# Anyone from South Carolina?



## Skippy! (Dec 18, 2006)

Sadly, I am residing here now (OMG I KID, lol!)

I am a Los Angeles native and ended up here... somehow 

I live near to Camden, Steeplechase Capital of the World (so they say!)

Anyone else?


... omg please tell me out of some 7,000 members im not the only one from SC! LOL!


----------



## Got2Gallop (Oct 22, 2007)

Just wanted to welcome you to the forum, hope I didn't get your hopes up as I'm from Oregon :wink: I am from Cali myself originally, although Northern, in the SF Bay Area!


----------



## Iluvjunior (Feb 15, 2009)

OOHHHH OH PICK ME I AM! IM FROM NEAR CHARLESTON BUT NOT FROM THERE lol sorry for caps i thought no one was from this tiny place


----------



## Skippy! (Dec 18, 2006)

LOL Thanks for the Welcome *wiggles her imaginary glasses and looks at Got2Gallop's Join Date*

Looks like I should be the one welcoming you though!  You green bean!  *smugly polishes her Dec. 2006 Join Date*

Ooh Charleston! You're south of me ^^ I want to go visit there at some point in time. I also want to go visit Aiken! ^^


----------



## Iluvjunior (Feb 15, 2009)

i souther from charleston im from a very touristy place cough heritage golf tournament cough lol


----------



## ilovestitch (Dec 22, 2006)

Welcome! I hope you enjoy the site! Dont be afriad to ask questions, its a great place to do so!


----------



## Skippy! (Dec 18, 2006)

ilovestitch said:


> Welcome! I hope you enjoy the site! Dont be afriad to ask questions, its a great place to do so!

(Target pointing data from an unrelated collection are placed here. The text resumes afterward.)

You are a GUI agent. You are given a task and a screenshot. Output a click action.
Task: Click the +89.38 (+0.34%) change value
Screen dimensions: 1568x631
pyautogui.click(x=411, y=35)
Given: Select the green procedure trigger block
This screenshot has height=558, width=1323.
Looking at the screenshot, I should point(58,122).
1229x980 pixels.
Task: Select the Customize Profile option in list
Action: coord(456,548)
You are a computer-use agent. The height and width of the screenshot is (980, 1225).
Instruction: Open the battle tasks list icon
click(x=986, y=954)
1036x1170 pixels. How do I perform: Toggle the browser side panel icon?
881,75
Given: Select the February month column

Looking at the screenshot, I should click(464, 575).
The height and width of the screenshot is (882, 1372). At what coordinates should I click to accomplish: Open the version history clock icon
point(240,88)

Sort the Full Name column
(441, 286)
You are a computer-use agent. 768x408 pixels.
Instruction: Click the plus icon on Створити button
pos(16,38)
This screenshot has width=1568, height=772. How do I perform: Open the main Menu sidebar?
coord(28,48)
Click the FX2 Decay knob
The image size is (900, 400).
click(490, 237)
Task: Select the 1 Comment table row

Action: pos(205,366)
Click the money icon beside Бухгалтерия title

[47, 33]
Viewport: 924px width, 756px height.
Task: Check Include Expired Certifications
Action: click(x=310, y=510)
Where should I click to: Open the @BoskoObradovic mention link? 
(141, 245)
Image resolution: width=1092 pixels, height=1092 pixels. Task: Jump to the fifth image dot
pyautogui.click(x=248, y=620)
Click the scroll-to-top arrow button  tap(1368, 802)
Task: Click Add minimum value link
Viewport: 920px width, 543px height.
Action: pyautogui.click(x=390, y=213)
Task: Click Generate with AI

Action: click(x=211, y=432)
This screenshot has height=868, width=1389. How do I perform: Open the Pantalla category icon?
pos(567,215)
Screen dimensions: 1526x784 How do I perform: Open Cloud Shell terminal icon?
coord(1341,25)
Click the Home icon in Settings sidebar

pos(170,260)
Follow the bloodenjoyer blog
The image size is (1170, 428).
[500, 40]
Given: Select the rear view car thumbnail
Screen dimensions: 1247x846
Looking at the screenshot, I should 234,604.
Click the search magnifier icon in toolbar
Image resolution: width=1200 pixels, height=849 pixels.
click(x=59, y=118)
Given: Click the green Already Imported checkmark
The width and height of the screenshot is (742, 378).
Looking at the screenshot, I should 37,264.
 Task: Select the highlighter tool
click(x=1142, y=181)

LOL! I have enjoyed the Website since 2006  I started the same month you did! =)

Thanks for the welcome though, LOL!


----------



## Got2Gallop (Oct 22, 2007)

Skippy! said:


> LOL Thanks for the Welcome *wiggles her imaginary glasses and looks at Got2Gallop's Join Date*
> 
> Looks like I should be the one welcoming you though!  You green bean!  *smugly polishes her Dec. 2006 Join Date*


lol Skippy, I missed that join date :wink:


----------



## Iluvjunior (Feb 15, 2009)

im the newest *sadly covers up her feb 2009 join date*


----------



## rosie9r (Dec 1, 2008)

Im originally from Chester, (born in Charleston) SC but I live out here in San Diego now.


----------



## iridehorses (Oct 22, 2007)

Hi Skippy, 

Greenville, SC

Born and raised in NY then lived outside Philly for nearly 20 years until moving here 8 years ago.


----------



## Skippy! (Dec 18, 2006)

Wow! There are a few of ya out here =)

I'm a Los Angeles native, then moved to Alabama (Auburn) when i turned 18. Then shortly after I turned 20 I moved to South Carolina and got married, LOL

My little life has been full of excitement ;D


----------



## Iluvjunior (Feb 15, 2009)

i'm originally from florida then i moved here


----------